=== Section Start ===

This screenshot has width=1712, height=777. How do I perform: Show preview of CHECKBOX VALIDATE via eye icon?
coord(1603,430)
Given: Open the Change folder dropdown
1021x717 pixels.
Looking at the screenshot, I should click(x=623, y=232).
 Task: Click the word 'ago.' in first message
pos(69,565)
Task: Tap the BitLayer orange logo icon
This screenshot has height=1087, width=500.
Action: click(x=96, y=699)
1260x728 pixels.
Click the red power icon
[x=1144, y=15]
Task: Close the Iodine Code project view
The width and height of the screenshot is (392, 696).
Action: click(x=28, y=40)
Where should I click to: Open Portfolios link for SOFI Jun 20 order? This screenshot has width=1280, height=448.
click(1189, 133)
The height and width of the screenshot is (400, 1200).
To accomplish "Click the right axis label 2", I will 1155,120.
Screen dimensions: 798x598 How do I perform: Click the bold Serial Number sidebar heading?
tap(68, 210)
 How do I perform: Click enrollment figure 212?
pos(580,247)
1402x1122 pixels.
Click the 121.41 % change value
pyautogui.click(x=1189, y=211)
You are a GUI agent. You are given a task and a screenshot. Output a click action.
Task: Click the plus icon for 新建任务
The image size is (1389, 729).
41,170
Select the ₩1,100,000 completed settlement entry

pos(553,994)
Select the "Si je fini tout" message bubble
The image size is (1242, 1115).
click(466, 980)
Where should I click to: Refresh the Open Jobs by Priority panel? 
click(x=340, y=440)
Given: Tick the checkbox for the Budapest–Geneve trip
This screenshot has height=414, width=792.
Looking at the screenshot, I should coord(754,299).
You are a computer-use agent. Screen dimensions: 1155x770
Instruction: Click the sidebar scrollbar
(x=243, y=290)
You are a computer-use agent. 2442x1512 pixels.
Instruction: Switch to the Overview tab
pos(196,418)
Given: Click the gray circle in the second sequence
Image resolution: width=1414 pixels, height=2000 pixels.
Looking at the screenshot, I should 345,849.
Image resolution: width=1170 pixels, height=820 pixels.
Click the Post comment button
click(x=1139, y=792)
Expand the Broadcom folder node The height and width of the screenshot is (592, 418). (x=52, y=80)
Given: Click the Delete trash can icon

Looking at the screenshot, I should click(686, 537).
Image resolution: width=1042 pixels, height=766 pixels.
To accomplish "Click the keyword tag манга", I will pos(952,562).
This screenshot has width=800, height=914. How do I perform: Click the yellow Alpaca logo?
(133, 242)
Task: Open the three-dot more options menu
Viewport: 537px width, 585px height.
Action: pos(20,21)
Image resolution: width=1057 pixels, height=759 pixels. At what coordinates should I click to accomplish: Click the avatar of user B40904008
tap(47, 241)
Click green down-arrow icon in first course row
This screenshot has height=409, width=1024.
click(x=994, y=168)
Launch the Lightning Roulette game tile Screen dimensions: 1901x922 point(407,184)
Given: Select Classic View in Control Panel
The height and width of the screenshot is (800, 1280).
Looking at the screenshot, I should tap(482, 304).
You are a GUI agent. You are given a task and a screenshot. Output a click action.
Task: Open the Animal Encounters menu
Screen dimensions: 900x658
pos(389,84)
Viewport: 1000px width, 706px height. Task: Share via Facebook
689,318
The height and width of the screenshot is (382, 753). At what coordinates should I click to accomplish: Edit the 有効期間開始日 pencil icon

=== Section End ===

» PROBLEM DESCRIPTION
Give the data again exactly, line for line.

» TASK OUTPUT
This screenshot has width=1712, height=777. How do I perform: Show preview of CHECKBOX VALIDATE via eye icon?
coord(1603,430)
Given: Open the Change folder dropdown
1021x717 pixels.
Looking at the screenshot, I should click(x=623, y=232).
 Task: Click the word 'ago.' in first message
pos(69,565)
Task: Tap the BitLayer orange logo icon
This screenshot has height=1087, width=500.
Action: click(x=96, y=699)
1260x728 pixels.
Click the red power icon
[x=1144, y=15]
Task: Close the Iodine Code project view
The width and height of the screenshot is (392, 696).
Action: click(x=28, y=40)
Where should I click to: Open Portfolios link for SOFI Jun 20 order? This screenshot has width=1280, height=448.
click(1189, 133)
The height and width of the screenshot is (400, 1200).
To accomplish "Click the right axis label 2", I will 1155,120.
Screen dimensions: 798x598 How do I perform: Click the bold Serial Number sidebar heading?
tap(68, 210)
 How do I perform: Click enrollment figure 212?
pos(580,247)
1402x1122 pixels.
Click the 121.41 % change value
pyautogui.click(x=1189, y=211)
You are a GUI agent. You are given a task and a screenshot. Output a click action.
Task: Click the plus icon for 新建任务
The image size is (1389, 729).
41,170
Select the ₩1,100,000 completed settlement entry

pos(553,994)
Select the "Si je fini tout" message bubble
The image size is (1242, 1115).
click(466, 980)
Where should I click to: Refresh the Open Jobs by Priority panel? 
click(x=340, y=440)
Given: Tick the checkbox for the Budapest–Geneve trip
This screenshot has height=414, width=792.
Looking at the screenshot, I should coord(754,299).
You are a computer-use agent. Screen dimensions: 1155x770
Instruction: Click the sidebar scrollbar
(x=243, y=290)
You are a computer-use agent. 2442x1512 pixels.
Instruction: Switch to the Overview tab
pos(196,418)
Given: Click the gray circle in the second sequence
Image resolution: width=1414 pixels, height=2000 pixels.
Looking at the screenshot, I should 345,849.
Image resolution: width=1170 pixels, height=820 pixels.
Click the Post comment button
click(x=1139, y=792)
Expand the Broadcom folder node The height and width of the screenshot is (592, 418). (x=52, y=80)
Given: Click the Delete trash can icon

Looking at the screenshot, I should click(686, 537).
Image resolution: width=1042 pixels, height=766 pixels.
To accomplish "Click the keyword tag манга", I will pos(952,562).
This screenshot has width=800, height=914. How do I perform: Click the yellow Alpaca logo?
(133, 242)
Task: Open the three-dot more options menu
Viewport: 537px width, 585px height.
Action: pos(20,21)
Image resolution: width=1057 pixels, height=759 pixels. At what coordinates should I click to accomplish: Click the avatar of user B40904008
tap(47, 241)
Click green down-arrow icon in first course row
This screenshot has height=409, width=1024.
click(x=994, y=168)
Launch the Lightning Roulette game tile Screen dimensions: 1901x922 point(407,184)
Given: Select Classic View in Control Panel
The height and width of the screenshot is (800, 1280).
Looking at the screenshot, I should tap(482, 304).
You are a GUI agent. You are given a task and a screenshot. Output a click action.
Task: Open the Animal Encounters menu
Screen dimensions: 900x658
pos(389,84)
Viewport: 1000px width, 706px height. Task: Share via Facebook
689,318
The height and width of the screenshot is (382, 753). At what coordinates should I click to accomplish: Edit the 有効期間開始日 pencil icon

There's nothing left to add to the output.